Pointing data for screenshots
==========
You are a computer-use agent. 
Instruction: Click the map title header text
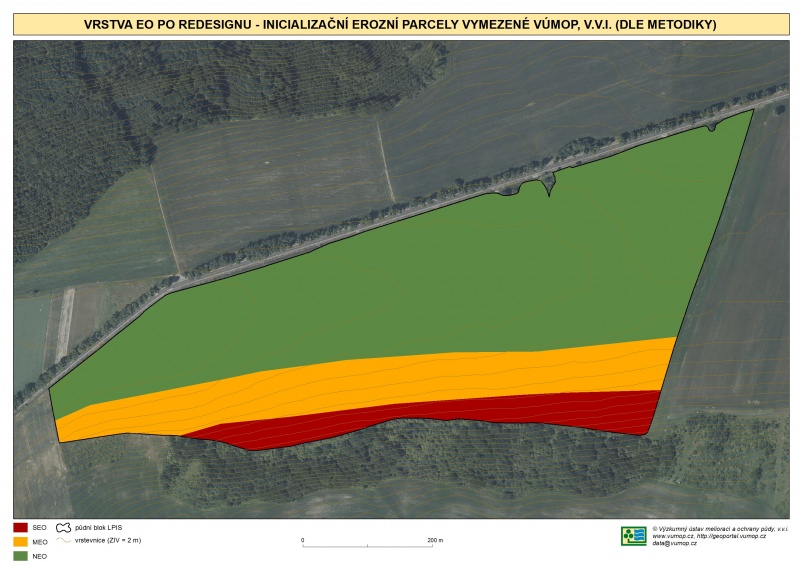(x=399, y=23)
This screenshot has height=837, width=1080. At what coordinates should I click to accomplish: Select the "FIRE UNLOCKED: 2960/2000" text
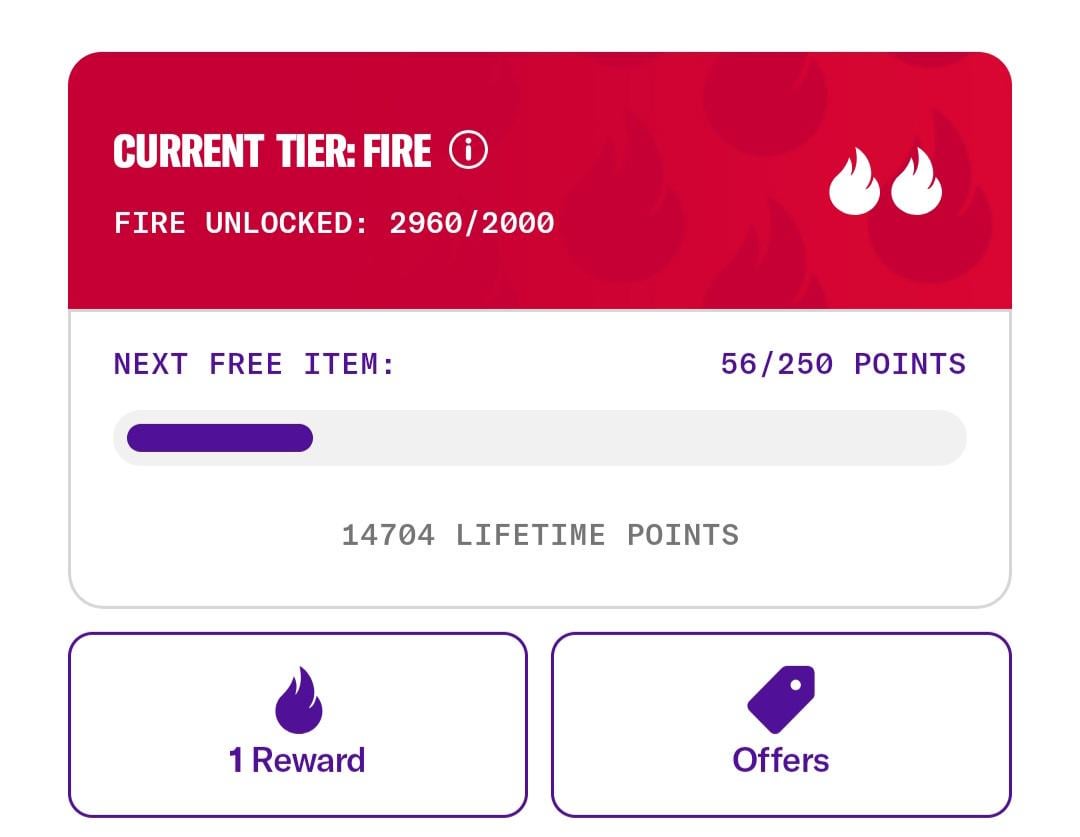[334, 222]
==========
WHAT IS BEING ASKED - Arrange every line of the pointing data above as a numbered list, skipping any blank lines. Leave the pictures out of your answer.

THE OUTPUT -
1. You are a computer-use agent. 
2. Instruction: Click the map title header text
3. (x=399, y=23)
4. This screenshot has height=837, width=1080. At what coordinates should I click to accomplish: Select the "FIRE UNLOCKED: 2960/2000" text
5. [334, 222]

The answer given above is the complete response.